--- Begin TASK DATA ---
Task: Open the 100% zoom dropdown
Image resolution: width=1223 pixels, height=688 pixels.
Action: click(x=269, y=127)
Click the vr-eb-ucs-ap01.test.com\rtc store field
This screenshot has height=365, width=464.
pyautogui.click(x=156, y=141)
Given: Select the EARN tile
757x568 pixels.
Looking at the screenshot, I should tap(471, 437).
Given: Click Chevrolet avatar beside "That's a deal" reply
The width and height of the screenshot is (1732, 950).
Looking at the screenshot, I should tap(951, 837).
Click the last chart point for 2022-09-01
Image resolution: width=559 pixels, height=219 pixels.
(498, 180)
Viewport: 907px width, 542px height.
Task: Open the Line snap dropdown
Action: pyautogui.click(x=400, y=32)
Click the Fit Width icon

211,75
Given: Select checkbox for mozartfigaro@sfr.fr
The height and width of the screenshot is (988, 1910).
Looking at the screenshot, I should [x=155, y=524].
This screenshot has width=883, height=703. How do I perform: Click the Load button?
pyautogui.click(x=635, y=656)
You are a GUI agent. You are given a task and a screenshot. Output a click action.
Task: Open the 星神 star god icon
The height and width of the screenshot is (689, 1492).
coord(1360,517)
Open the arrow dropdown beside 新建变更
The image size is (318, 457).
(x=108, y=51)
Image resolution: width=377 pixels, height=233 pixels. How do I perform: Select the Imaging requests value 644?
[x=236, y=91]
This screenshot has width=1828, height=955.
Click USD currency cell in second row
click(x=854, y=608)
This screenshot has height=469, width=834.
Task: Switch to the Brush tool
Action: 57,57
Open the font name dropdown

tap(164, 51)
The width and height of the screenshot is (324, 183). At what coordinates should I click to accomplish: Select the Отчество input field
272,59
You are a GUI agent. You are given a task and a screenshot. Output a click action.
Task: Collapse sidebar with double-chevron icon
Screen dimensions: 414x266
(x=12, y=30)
--- End TASK DATA ---
| PROBLEM |
Rewrite the listing above with every "GUI agent" changed to "screen assistant", keeping all other text the same.

| SOLUTION FOR THIS PROBLEM |
Task: Open the 100% zoom dropdown
Image resolution: width=1223 pixels, height=688 pixels.
Action: click(x=269, y=127)
Click the vr-eb-ucs-ap01.test.com\rtc store field
This screenshot has height=365, width=464.
pyautogui.click(x=156, y=141)
Given: Select the EARN tile
757x568 pixels.
Looking at the screenshot, I should tap(471, 437).
Given: Click Chevrolet avatar beside "That's a deal" reply
The width and height of the screenshot is (1732, 950).
Looking at the screenshot, I should tap(951, 837).
Click the last chart point for 2022-09-01
Image resolution: width=559 pixels, height=219 pixels.
(498, 180)
Viewport: 907px width, 542px height.
Task: Open the Line snap dropdown
Action: pyautogui.click(x=400, y=32)
Click the Fit Width icon

211,75
Given: Select checkbox for mozartfigaro@sfr.fr
The height and width of the screenshot is (988, 1910).
Looking at the screenshot, I should [x=155, y=524].
This screenshot has width=883, height=703. How do I perform: Click the Load button?
pyautogui.click(x=635, y=656)
You are a screen assistant. You are given a task and a screenshot. Output a click action.
Task: Open the 星神 star god icon
The height and width of the screenshot is (689, 1492).
coord(1360,517)
Open the arrow dropdown beside 新建变更
The image size is (318, 457).
(x=108, y=51)
Image resolution: width=377 pixels, height=233 pixels. How do I perform: Select the Imaging requests value 644?
[x=236, y=91]
This screenshot has width=1828, height=955.
Click USD currency cell in second row
click(x=854, y=608)
This screenshot has height=469, width=834.
Task: Switch to the Brush tool
Action: 57,57
Open the font name dropdown

tap(164, 51)
The width and height of the screenshot is (324, 183). At what coordinates should I click to accomplish: Select the Отчество input field
272,59
You are a screen assistant. You are given a task and a screenshot. Output a click action.
Task: Collapse sidebar with double-chevron icon
Screen dimensions: 414x266
(x=12, y=30)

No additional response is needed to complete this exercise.